Saved entries:
::::

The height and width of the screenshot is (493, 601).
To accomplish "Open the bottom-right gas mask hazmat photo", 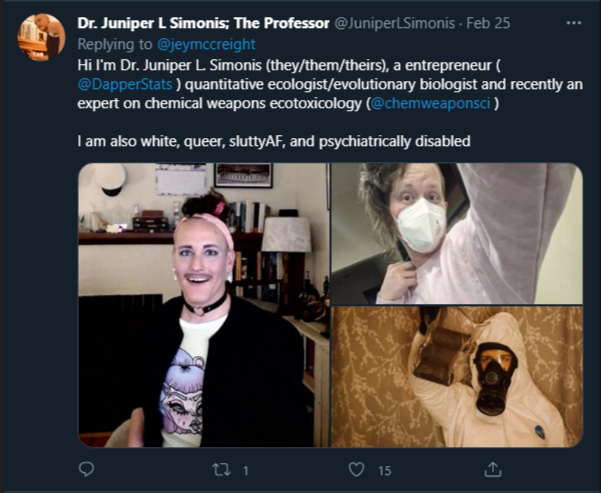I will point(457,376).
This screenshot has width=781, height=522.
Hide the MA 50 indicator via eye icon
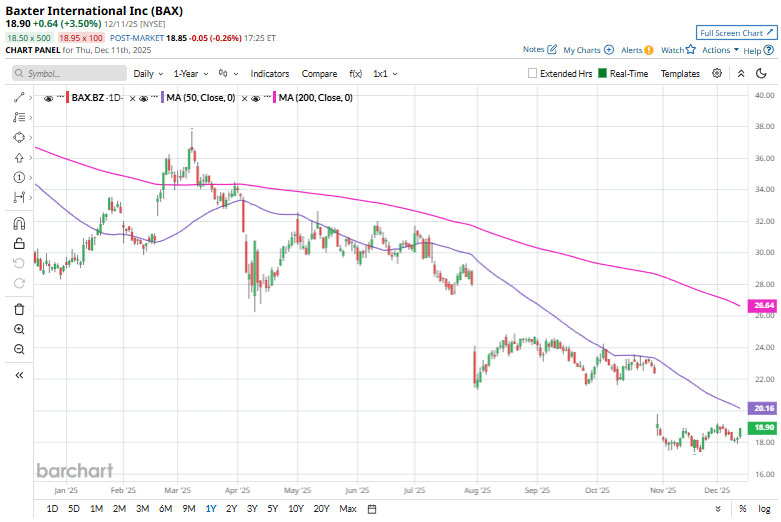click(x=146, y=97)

::::

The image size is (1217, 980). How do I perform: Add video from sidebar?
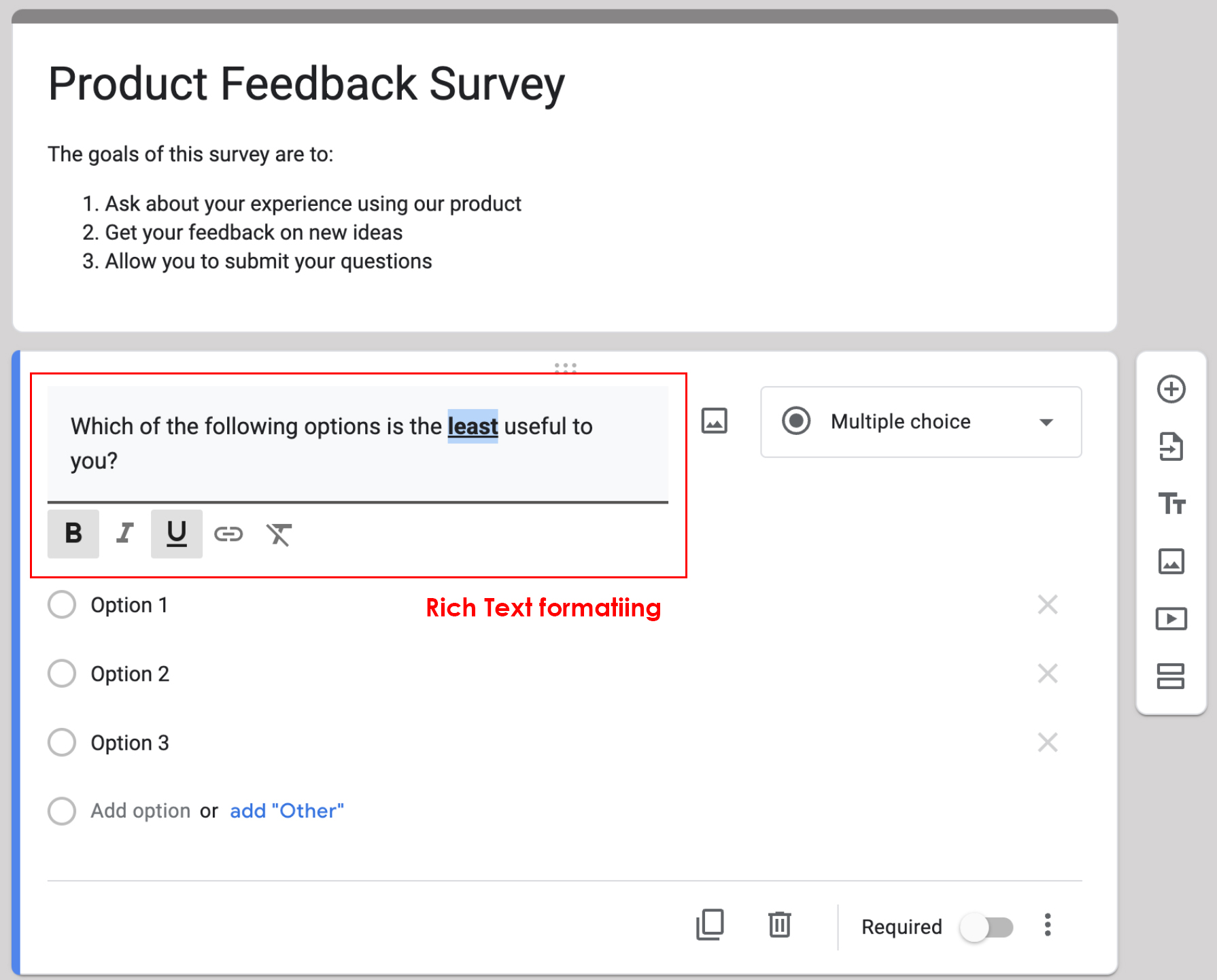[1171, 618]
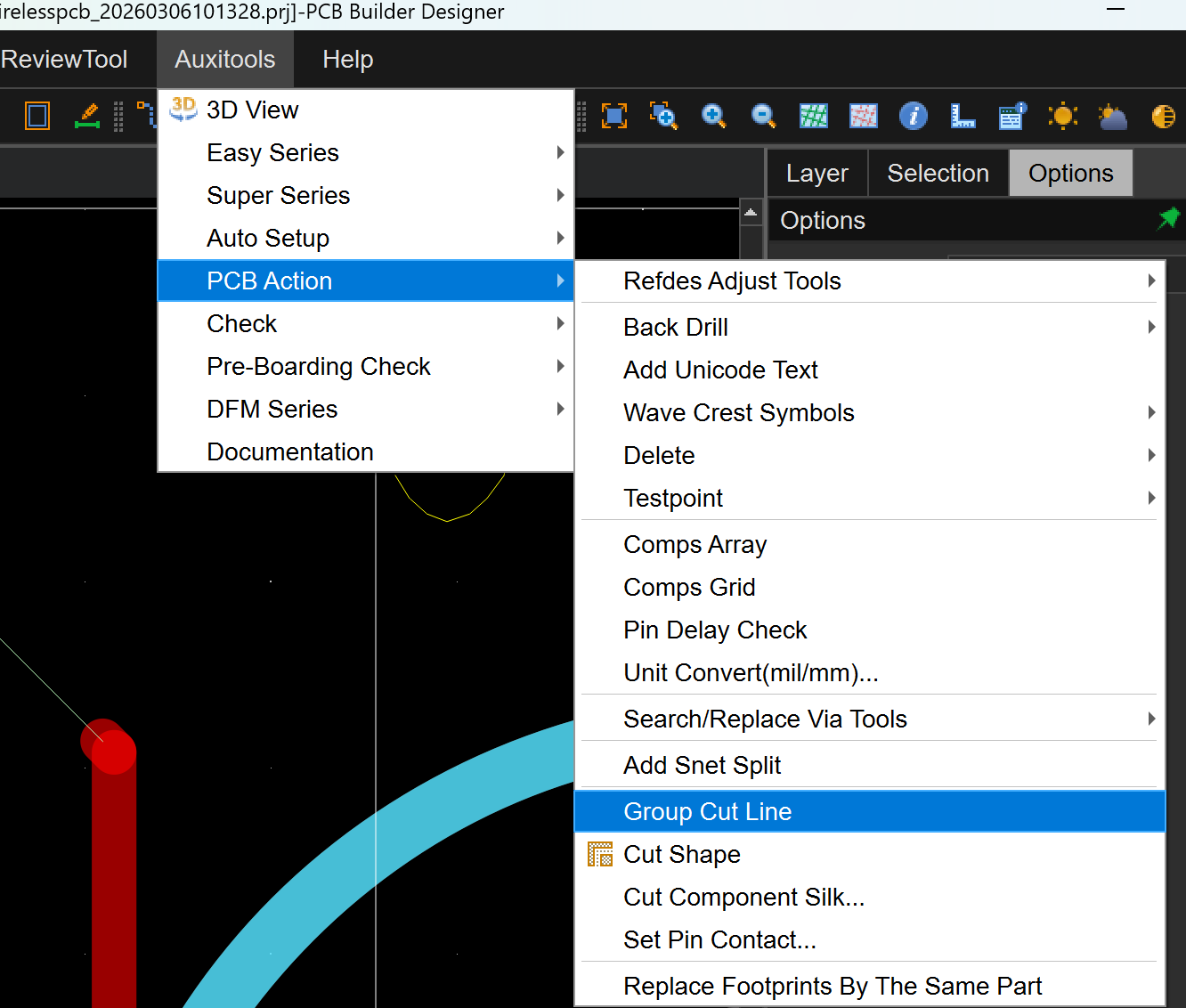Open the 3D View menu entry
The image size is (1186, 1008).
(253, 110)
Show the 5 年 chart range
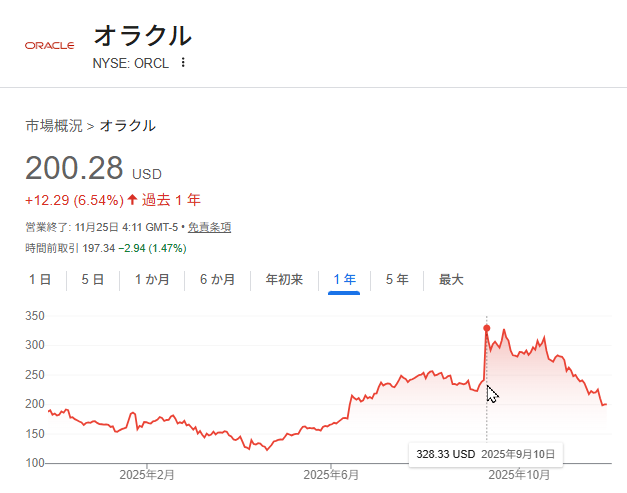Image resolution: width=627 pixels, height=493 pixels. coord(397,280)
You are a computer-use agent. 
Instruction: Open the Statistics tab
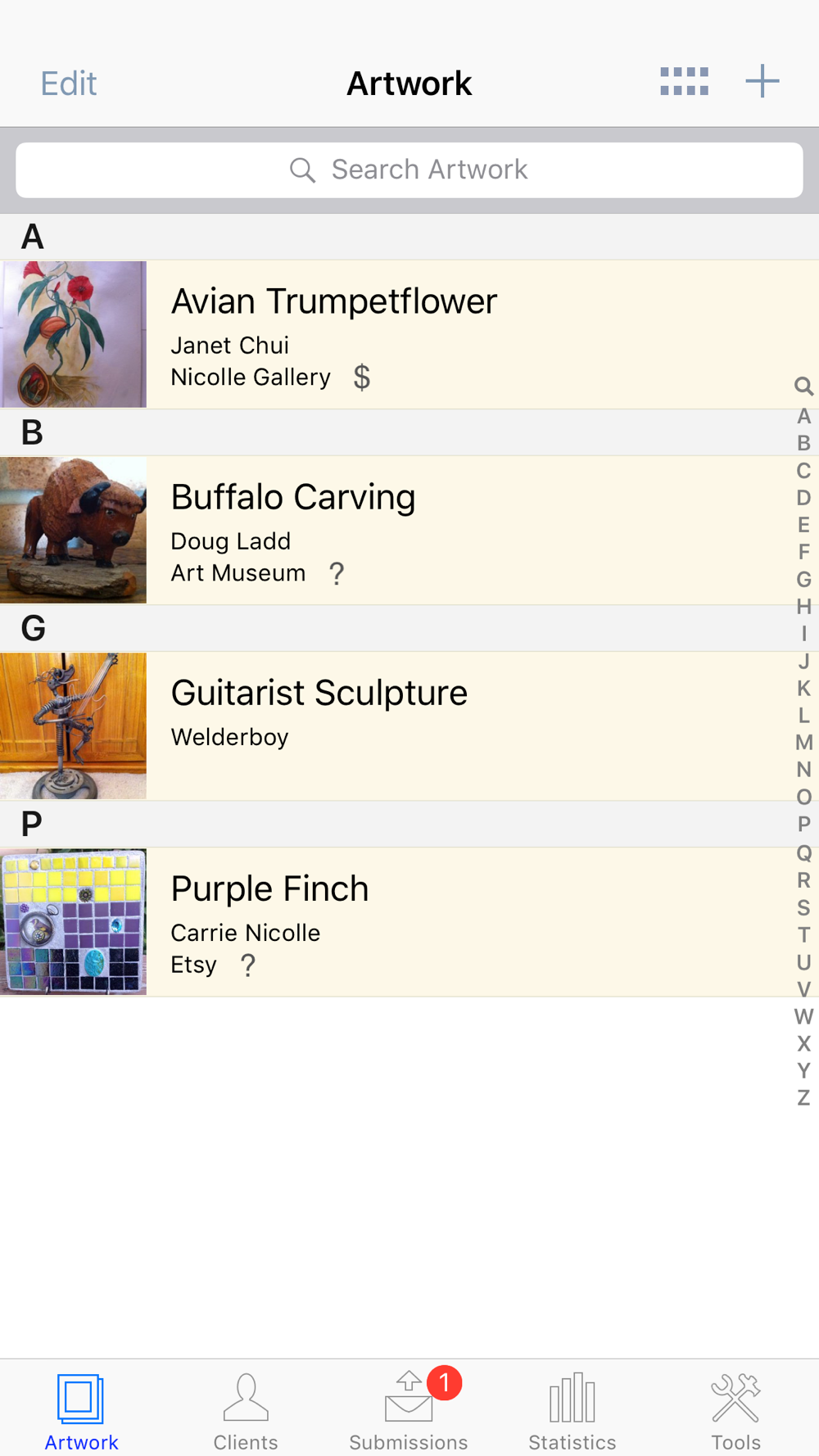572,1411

::::

> **What the task requires**: Scan the entries above. Copy each line that has the string "screenshot".

> **Reply**:
The height and width of the screenshot is (493, 601).
This screenshot has width=781, height=522.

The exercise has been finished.